Texte fourni:
# # # # #
« Je pensais à tout jamais disparues ces pratiques d’un autre âge… que nenni, les tractions lombaires seraient-elles de retour ? L’étude proposée par notre collègue mérite notre attention, je me souviens de mon patron en rhumatologie, le Professeur M.F. Khan, qui nous demandait fréquemment de les mettre en place au lit du malade. Nos connaissances en mécanique et nos échanges sur nos bases de physiques nous avaient permis d’améliorer la technique, pour assurer un meilleur glissement notamment, nous avions aussi beaucoup explorer le temps nécessaire à ces tractions pour être efficaces. Mais des tables électriques, utilisées uniquement par les médecins de rééducation avaient rangé au placard nos modestes travaux et les filins poids poulies et autres planches de glissement avaient rejoint les sous sols de l’hôpital. Lisez avec attention ce travail, qui mériterait d’être poursuivi et qui redonnera peut-être du sens à des techniques un peu anciennes mais encore efficaces. »

Jean-Pierre ZANA

Résumé

96 patients sédentaires dont 46 de sexe masculin (âge : 42,5 ± 5,6ans ; poids : 76,1 ± 7,9kg) et 50 de sexe féminin (âge : 46,2 ± 4,7ans ; poids : 88,4 ± 8,7kg) atteints de lombosciatalgie d’origine discale ont participé volontairement à cette étude. L’échantillon a été divisé en deux groupes. Chacun des deux groupes comprenait 48 patients dont 23 de sexe masculin et 25 de sexe féminin.

Durant la phase aigüe de la maladie les deux groupes recevaient le même traitement par anti-inflammatoires non stéroïdiens par voie intramusculaire (Diclofenac 75mg/j) durant les six premiers jours, pendant cette période les patients observaient un repos strict au lit.
Après la phase aigüe et à partir du septième jour le traitement par voie intramusculaire est remplacé par un traitement oral par Célebrex (Célécoxib) d’une dose quotidienne de 200mg pendant 10 jours. Durant cette période les patients des deux groupes se sont livrés progressivement à leurs activités quotidiennes.
Après les dix-sept jours de traitement médicamenteux les patients du groupe 2 ont suivi une mécanothérapie par traction lombaire à partir du dix-huitième jour de l’expérimentation pendant 5 séances quotidiennes de 15 minutes chacune tandis que les patients du groupe 1 n’avait reçu aucun traitement de mécanothérapie durant cette période.
# # # # #
Liste affichée:

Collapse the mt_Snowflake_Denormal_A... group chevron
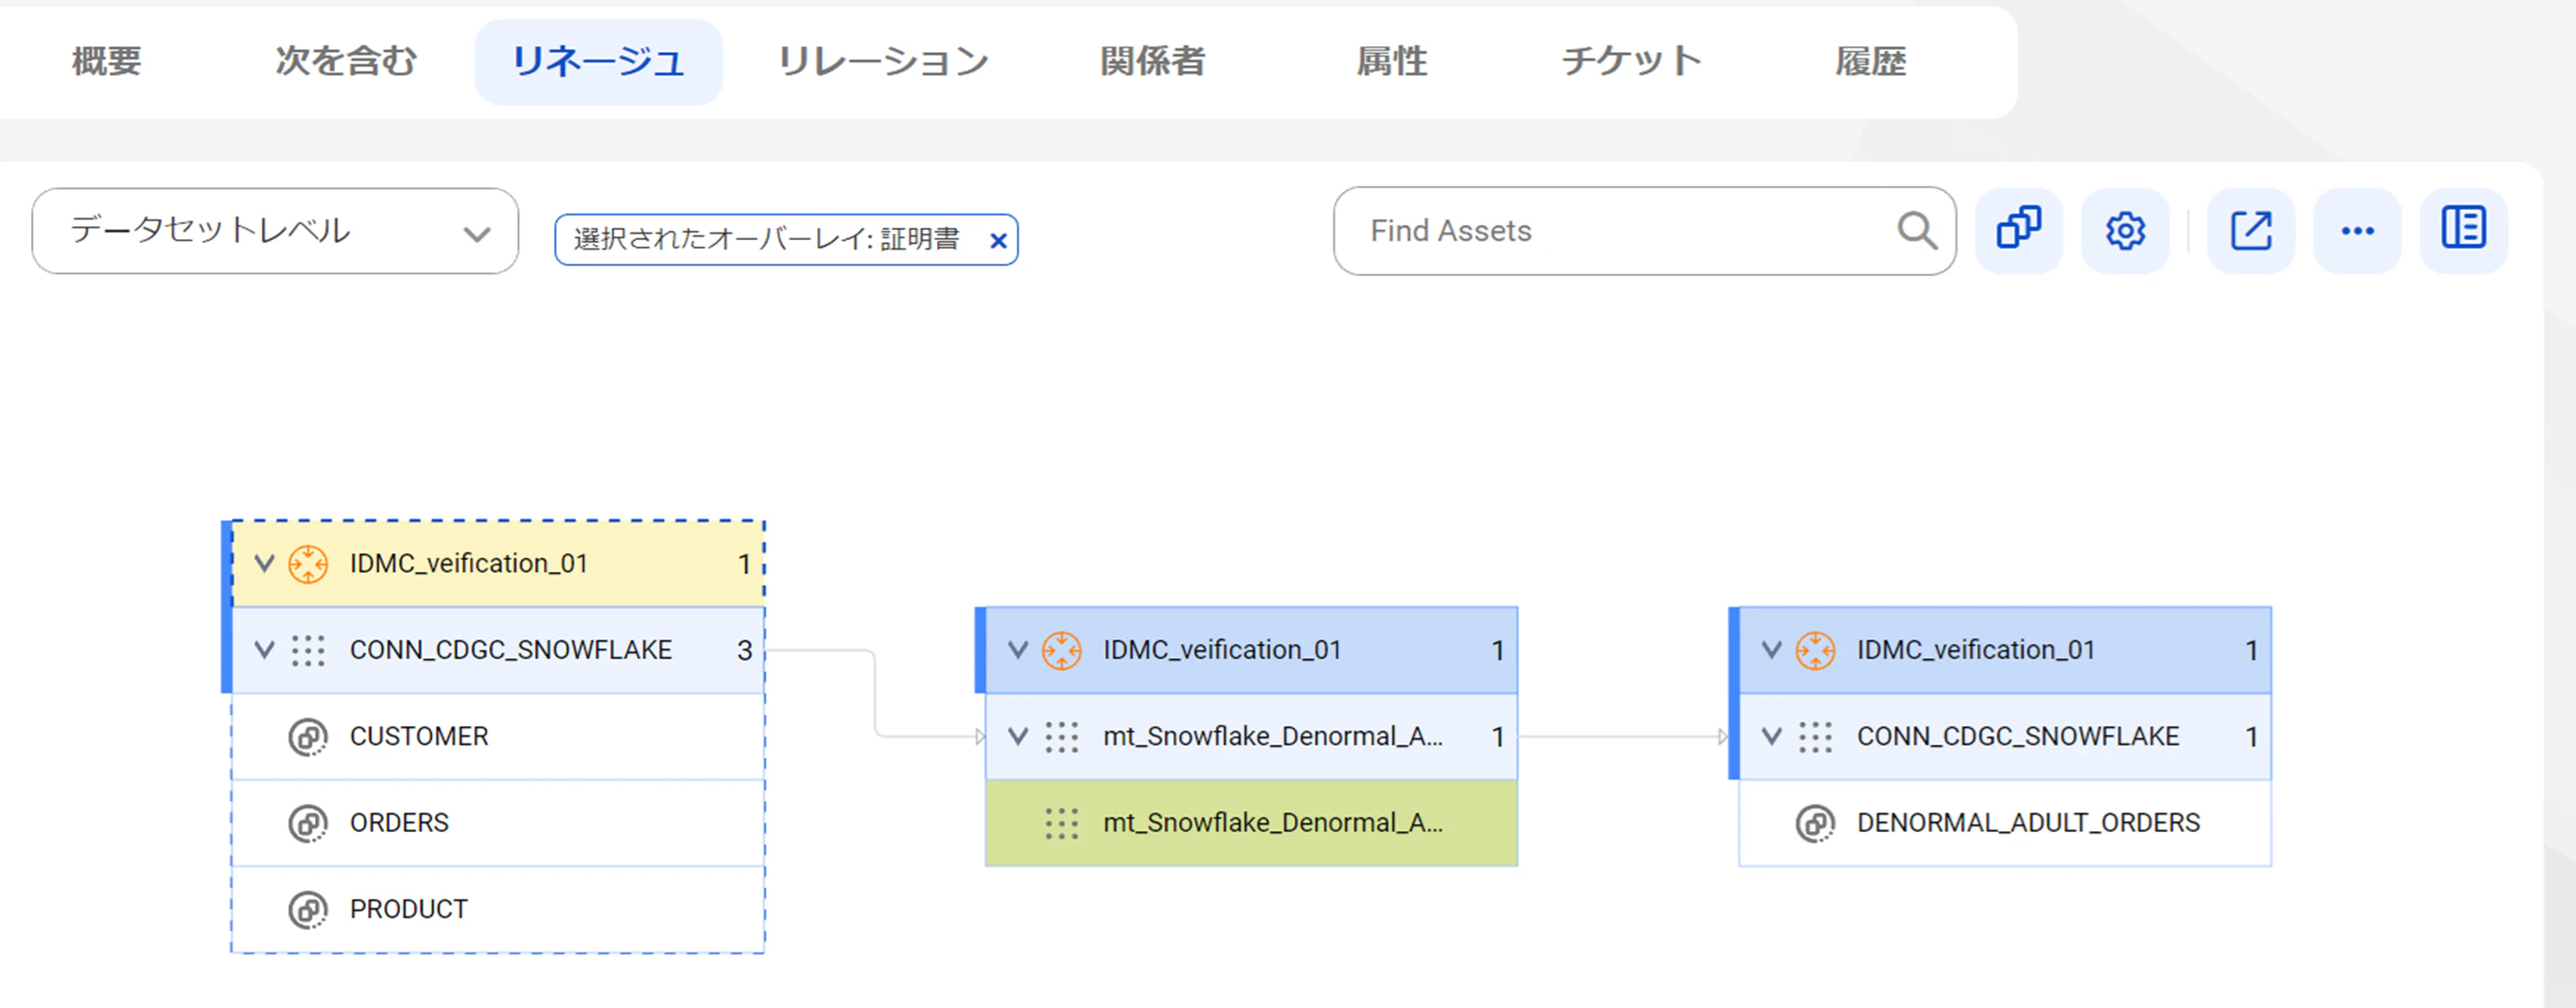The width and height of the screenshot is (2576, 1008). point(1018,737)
# # # # #
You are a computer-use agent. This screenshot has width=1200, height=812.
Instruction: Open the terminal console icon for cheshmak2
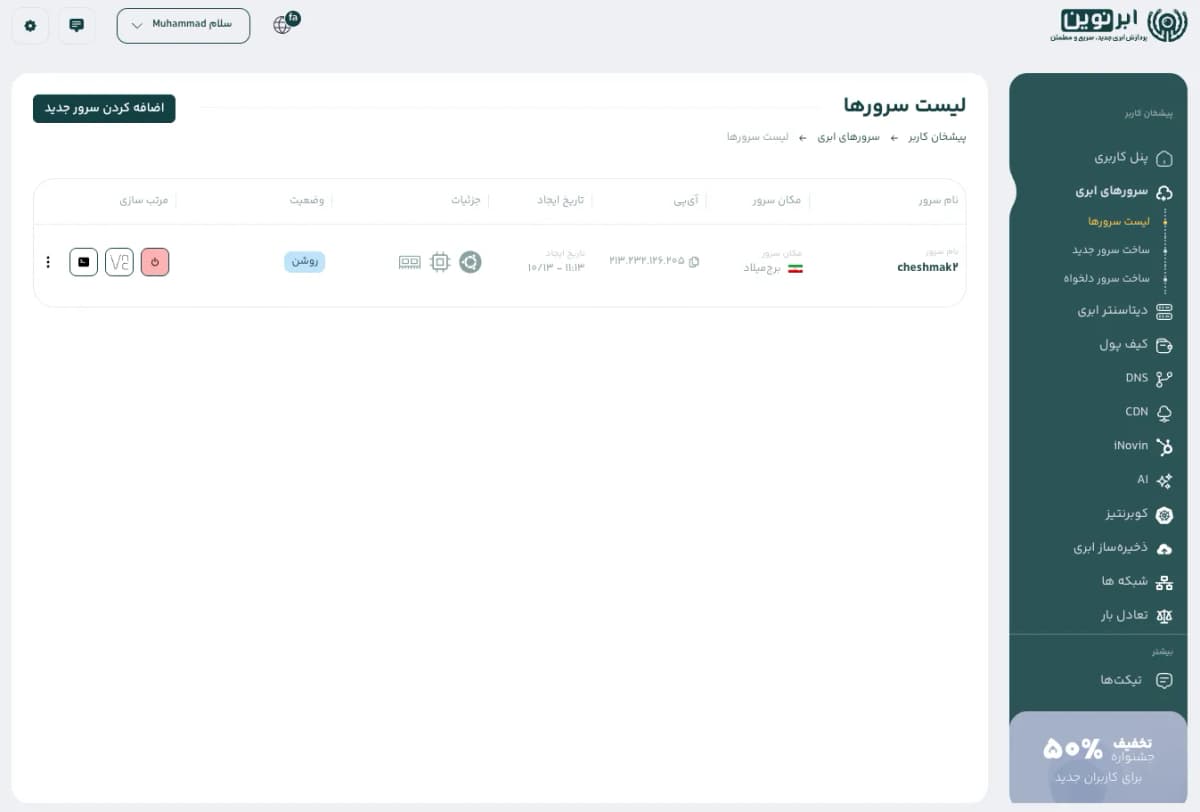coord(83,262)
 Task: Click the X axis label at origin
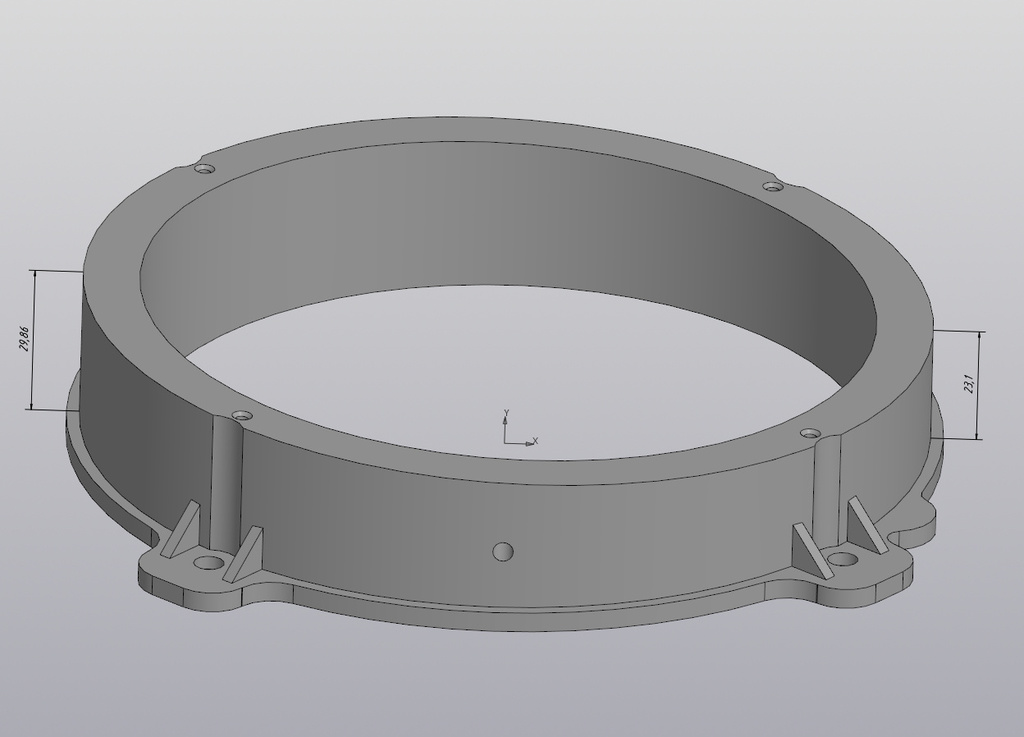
# # # # #
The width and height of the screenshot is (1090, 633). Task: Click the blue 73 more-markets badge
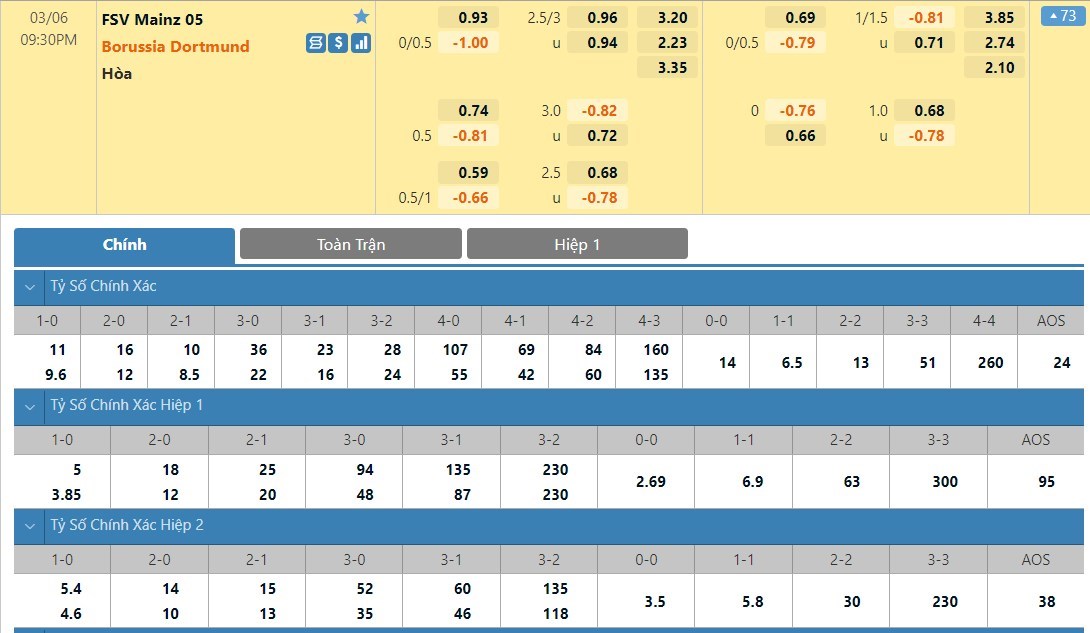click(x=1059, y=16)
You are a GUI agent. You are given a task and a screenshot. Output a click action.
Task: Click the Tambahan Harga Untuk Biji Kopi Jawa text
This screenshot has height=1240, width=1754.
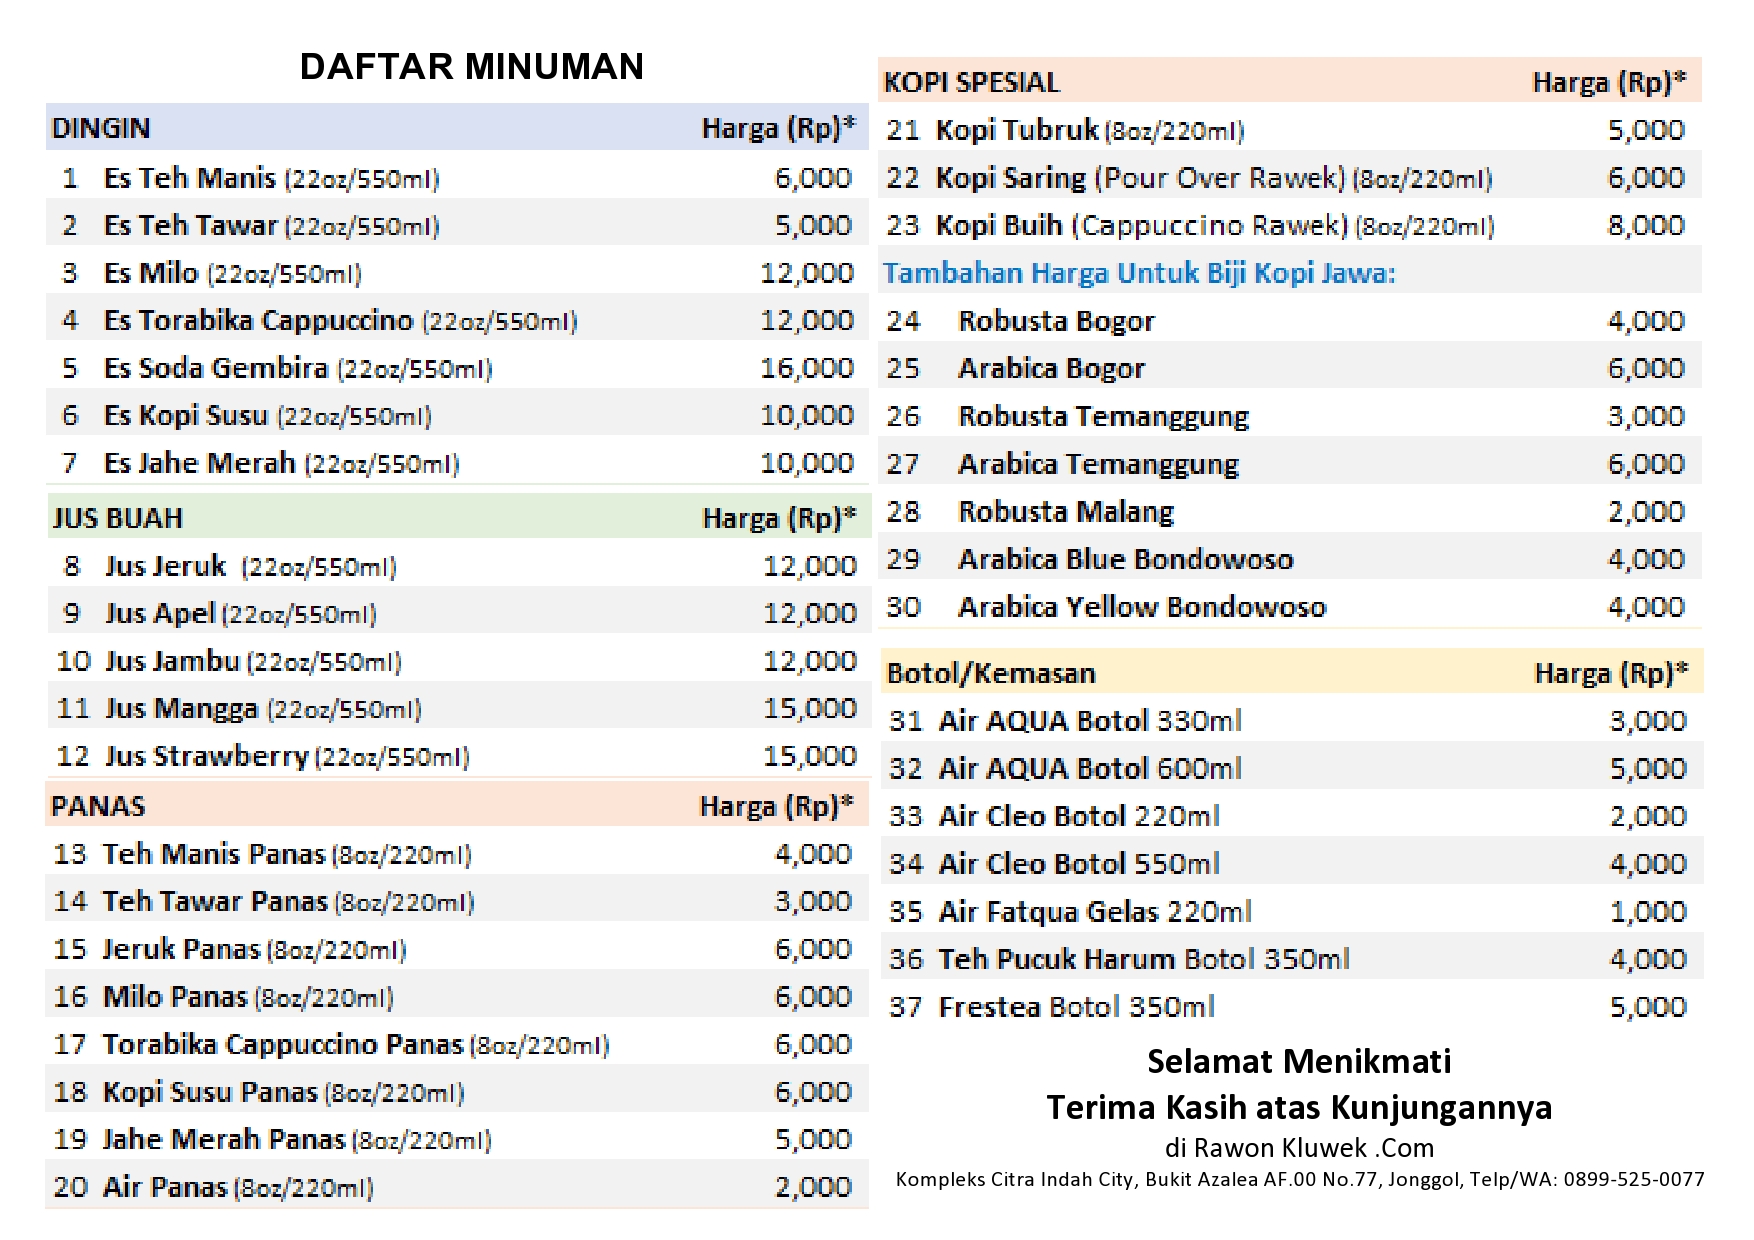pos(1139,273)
# # # # #
Votre tâche: D'après le texte fourni, combien de séances de traction lombaire le groupe 2 a-t-il suivies, et de quelle durée chacune ? Appuyez-vous uniquement sur le texte fourni.

Résultat: Le groupe 2 a suivi 5 séances quotidiennes de 15 minutes chacune.